Глаза у Мирона померкли в суровом прищуре, желваки на щеках надулись... Вздохнул командир и тихо сказал:

— Взять, Кирька, инструмент. Не хлюпай. Отдыхать и отбиваться будем.

Мирона сняли с коня. Прихрамывая, он вошел в избушку и внимательно осмотрелся. Строили ее, видимо, давно, но строили, заглядывая в дальние годы, — надолго. Для сруба свалили толстые кедры и уложили крепко. Стены были хорошей защитой. Видно, совсем недавно к избе приходил бродяга-медведь и, влекомый любопытством, разобрал потолочные жерди.

— Не беда, что верх порушен, были б стены не податливы для пуль. Укрепляйтесь, братаны.

Партизаны натаскали к избушке бревен, камней. В пазах проделали бойницы, запасли ушат воды, увели по берегу дальше от избы лошадь и занялись своими неотложными делами: перевязывали раны, заряжали патроны, делали пули из свинца...

Вскоре на опушке показался отряд Тубанова. Прапорщик послал пять человек с разведкой, к избе. Солдат подпустили близко и уничтожили. Рассыпавшись в цепь, противник пошел в атаку.

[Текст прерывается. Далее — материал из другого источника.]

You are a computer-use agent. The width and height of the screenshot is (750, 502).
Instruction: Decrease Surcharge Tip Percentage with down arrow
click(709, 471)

Метрах в пятидесяти его встретила смертоносная пулеметная очередь и разрозненная пальба винтовок. Цепь сначала было рванулась вперед, но потом дрогнула, поредела и не устояла: каратели бросились под прикрытие тайги.

Остаток дня и всю ночь атаки не прекращались. Тубанов решил, как можно быстрее добить эту горстку безумных, упрямых людей.

Ночи сибирские темны и тихи. Зверю раздолье в темнотище. Но людям в эти ночи несподручно: не видать ни зги. Потому Мирон отдал приказ: огонь не прекращать, но патроны беречь.

— Если дорвутся до нашей крепости — задушат, как косачей в снегу, — сказал он.

Вслушивались партизаны в звуки ночи и, если мерещился шорох, стреляли в мрак, наугад. Патронов оставалось все меньше и меньше.

Утро пришло крадучись. С востока из-за густых шапок лесов поднялось солнце и осветило место боя. Поляна вокруг избушки была усеяна трупами.

— Чай, не совсем зря палили, — похвалились осажденные.

— Ну, а теперь чур патроны беречь, — распорядился командир. — Они сейчас брать в лоб будут, у их ведь народу куда меньше стало.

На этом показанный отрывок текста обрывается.